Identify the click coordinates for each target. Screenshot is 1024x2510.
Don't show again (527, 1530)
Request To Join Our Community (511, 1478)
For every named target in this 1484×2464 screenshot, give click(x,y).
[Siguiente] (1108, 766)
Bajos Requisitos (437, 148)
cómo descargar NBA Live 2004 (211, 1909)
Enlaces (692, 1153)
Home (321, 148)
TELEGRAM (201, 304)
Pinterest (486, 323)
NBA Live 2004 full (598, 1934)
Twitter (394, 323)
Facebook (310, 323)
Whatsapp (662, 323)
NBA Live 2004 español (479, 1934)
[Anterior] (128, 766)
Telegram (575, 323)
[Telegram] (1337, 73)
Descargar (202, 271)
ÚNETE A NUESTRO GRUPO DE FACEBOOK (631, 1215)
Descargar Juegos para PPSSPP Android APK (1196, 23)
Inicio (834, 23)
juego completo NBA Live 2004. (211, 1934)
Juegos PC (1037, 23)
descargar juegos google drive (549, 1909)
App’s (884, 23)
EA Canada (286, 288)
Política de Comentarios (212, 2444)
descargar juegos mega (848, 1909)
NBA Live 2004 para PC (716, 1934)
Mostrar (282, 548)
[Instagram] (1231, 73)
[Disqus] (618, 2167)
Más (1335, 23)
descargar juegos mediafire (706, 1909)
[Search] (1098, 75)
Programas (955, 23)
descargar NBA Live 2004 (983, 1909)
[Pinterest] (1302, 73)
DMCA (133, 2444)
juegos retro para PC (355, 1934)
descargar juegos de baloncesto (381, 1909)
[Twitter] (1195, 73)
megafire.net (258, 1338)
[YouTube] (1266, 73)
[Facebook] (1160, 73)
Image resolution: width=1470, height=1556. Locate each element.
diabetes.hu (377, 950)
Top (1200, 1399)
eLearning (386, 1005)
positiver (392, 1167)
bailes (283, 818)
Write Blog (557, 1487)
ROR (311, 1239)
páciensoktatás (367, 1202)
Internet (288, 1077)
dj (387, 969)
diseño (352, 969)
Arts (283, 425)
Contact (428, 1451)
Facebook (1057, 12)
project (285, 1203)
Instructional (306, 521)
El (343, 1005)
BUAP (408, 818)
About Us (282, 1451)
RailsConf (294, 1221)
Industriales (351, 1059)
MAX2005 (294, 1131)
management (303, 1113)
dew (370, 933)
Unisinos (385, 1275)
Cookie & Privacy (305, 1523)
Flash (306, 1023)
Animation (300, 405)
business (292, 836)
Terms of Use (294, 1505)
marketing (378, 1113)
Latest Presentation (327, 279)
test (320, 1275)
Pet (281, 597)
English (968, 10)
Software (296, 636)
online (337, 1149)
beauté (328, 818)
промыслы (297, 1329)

_PROMPT_
Copy each line in the entries above where the word "Live" shows up.

_ANSWER TO THIS PROBLEM_
cómo descargar NBA Live 2004 (211, 1909)
NBA Live 2004 full (598, 1934)
NBA Live 2004 español (479, 1934)
juego completo NBA Live 2004. (211, 1934)
NBA Live 2004 para PC (716, 1934)
descargar NBA Live 2004 (983, 1909)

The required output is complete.